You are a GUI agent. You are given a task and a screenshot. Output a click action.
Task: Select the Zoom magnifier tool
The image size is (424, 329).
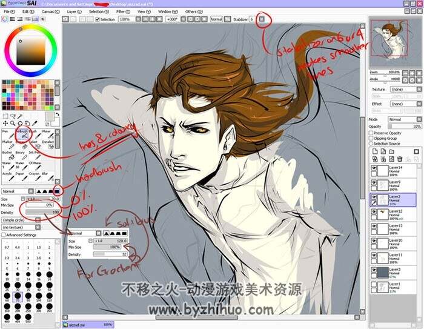point(13,124)
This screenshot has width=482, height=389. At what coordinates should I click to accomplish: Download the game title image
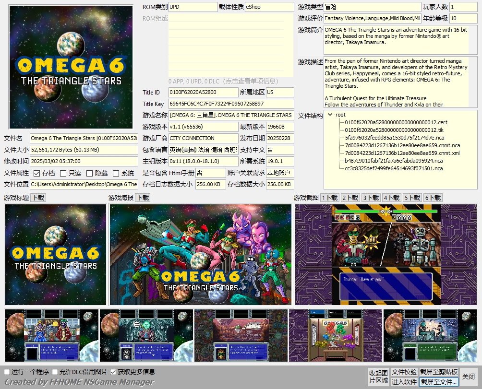[x=38, y=198]
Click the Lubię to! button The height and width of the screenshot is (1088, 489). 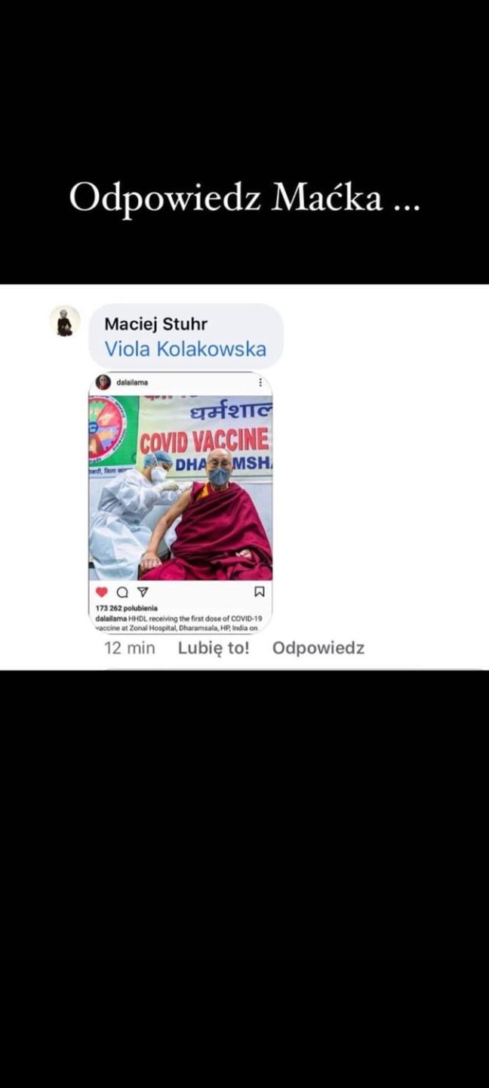tap(214, 648)
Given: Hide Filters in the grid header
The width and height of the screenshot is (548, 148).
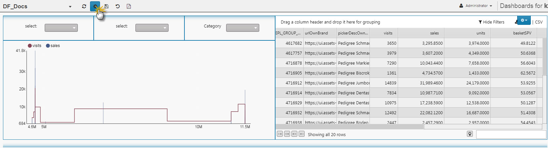Looking at the screenshot, I should 491,22.
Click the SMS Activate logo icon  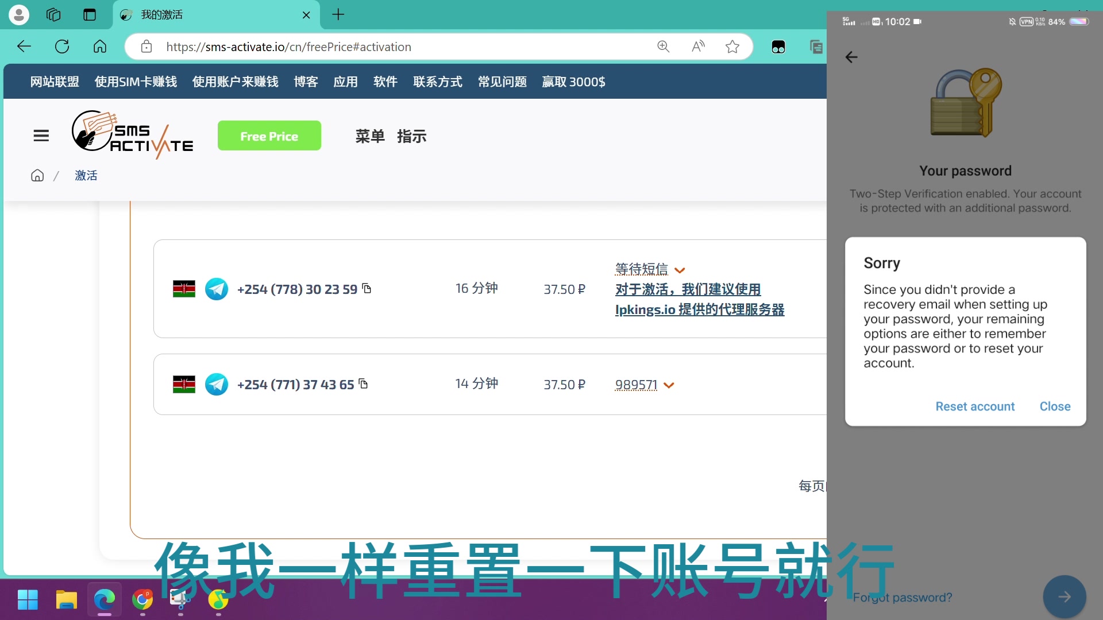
· · · · ·
- [AIM OF THE EXERCISE]: Write each line exactly as it appears, from the line that holds "The width and" through the closing line of the data above, and leave every picture out.

- [EXERCISE OUTPUT]:
The width and height of the screenshot is (548, 148).
Looking at the screenshot, I should 491,22.
Click the SMS Activate logo icon  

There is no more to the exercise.